Me4BodipyFL-Ahx3Leu3VS is a cell-permeable fluorescent proteasome probe that allows accurate profiling of proteasomal activity in cells with high selectivity. Proteasome activity profiling in intact cells using fluorescent probes was performed as described previously [28, 29]. The cells were exposed to various concentrations of YSY01A for 3h, washed with PBS and harvested. The 26S proteasomes were extracted as described above. For competitive binding experiments, the lysates were incubated with Me4BodipyFL-Ahx3Leu3VS (5 μM) at 37°C for 1h, and proteins were boiled in sample buffer. Then, 20 μg of protein/lane was resolved using 12.5% SDS-PAGE. Labeled proteasome subunits were visualized by in-gel fluorescence scanning on a variable-mode imager.

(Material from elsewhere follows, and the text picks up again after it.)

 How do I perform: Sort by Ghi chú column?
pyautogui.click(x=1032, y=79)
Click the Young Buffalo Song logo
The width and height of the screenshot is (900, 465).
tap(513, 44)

Cancer cells proliferation

PC-3M, Bel-7704, HL-60 or Bcap37 cells were placed in 96-well plates. The cells were treated with various concentrations of YSY01A or PS341 for 48h. Cell survival was tested using sulforhodamine B (SRB) or methyl thiazolyltetrazolium (MTT) for HL-60.

The xenograft tumor model

The PC-3M cells was harvested, washed and suspended with PBS. PC-3M cells (3×106) were injected subcutaneously into the right flank of Balb/c male nude mice. When a palpable tumor appeared (approximate 0.2 cm3), tumor-bearing mice were randomly distributed into 5 groups (7 mice/group), as follows: model group (normal saline), positive group (PS341, 1.25 mg/kg) and 3 YSY01A dose groups (1.25, 2.25 or 3.25 mg/kg). These nude mice received the treatments twice weekly by intraperitoneal injection. The mice were weighed and the tumor size was measured before administration, and the tumor volume was calculated using the following formula: Volume =a×b 2/2 (where a=length and b=width).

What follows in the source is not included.